__Quoted passage__.

I can confirm that one of the major items that the Seattle Education Association was bargaining for, and won, were improvements to substitute pay, which included some changes to policies that penalized them for taking sick leave when in a long-term sub position. They also now get the long-term sub pay bump earlier than before. There is a massive shortage of subs in Washington currently and this was, in part, an attempt to lure more people into the district/profession.
Thank you.
I’m an SEA members, and substitutes are definitely represented by our union. Classified subs are represented in the paraprofessional contract, and Certificated subs are represented in the certificated contract. See details of our contract summary here: http://www.seattlewea.org/index.php/sea-strike-2015/ta-summary-sea-contract-misc
Also a request: rather than linking to The Seattle Times (from which parents hosted a day to unsubscribe as a result of their reporting during the start of the strike, so successful that by the end of the strike the coverage became much more old school fair), here’s a post from The Stranger on the end of the strike: http://www.thestranger.com/blogs/slog/2015/09/21/22888398/seattles-teachers-ratify-contract-and-end-strike-but-now-the-fight-goes-to-olympia
Thanks, Ashley. I switched the link.
David, see the post – two responses from Seattle educators to your question about subs.

__Dataset content__.
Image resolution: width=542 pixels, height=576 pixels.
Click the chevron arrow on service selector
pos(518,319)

--

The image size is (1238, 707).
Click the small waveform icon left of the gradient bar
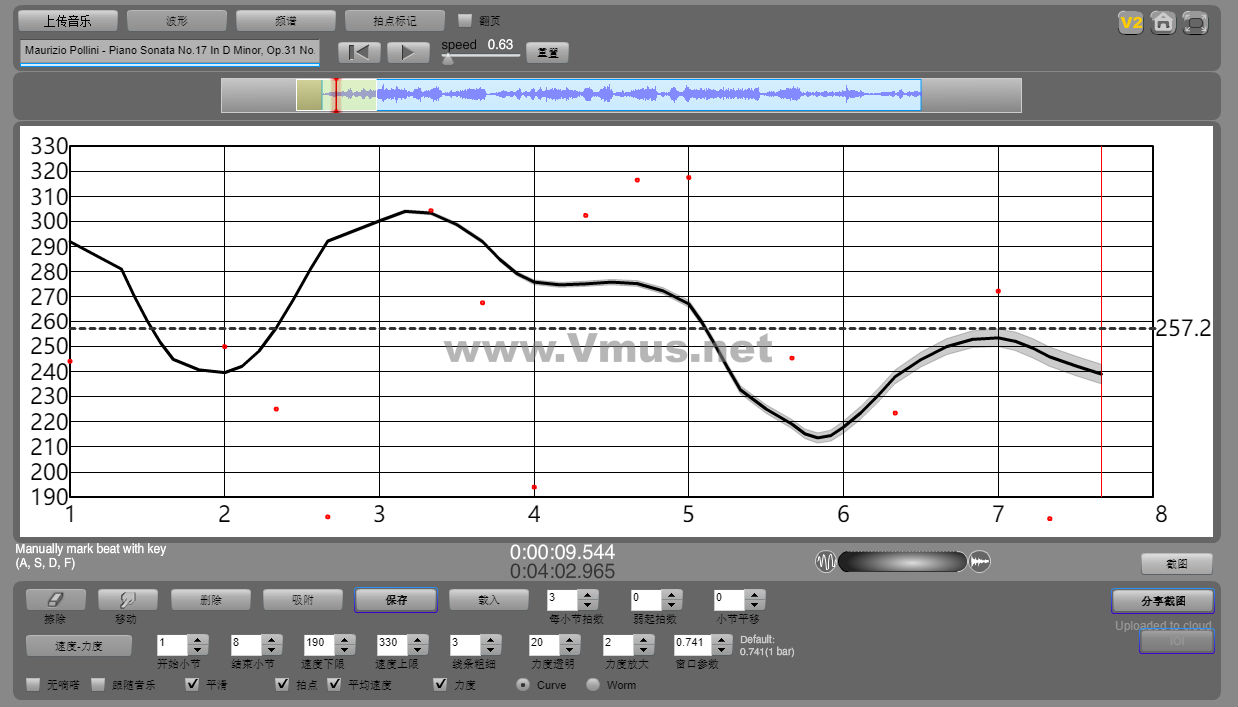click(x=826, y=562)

__Instructions to follow__. Return the passage of the Seattle teachers' strike comments starting at "I can confirm" and ending at "into the district/profession.", copied word for word.

__Final answer__.
I can confirm that one of the major items that the Seattle Education Association was bargaining for, and won, were improvements to substitute pay, which included some changes to policies that penalized them for taking sick leave when in a long-term sub position. They also now get the long-term sub pay bump earlier than before. There is a massive shortage of subs in Washington currently and this was, in part, an attempt to lure more people into the district/profession.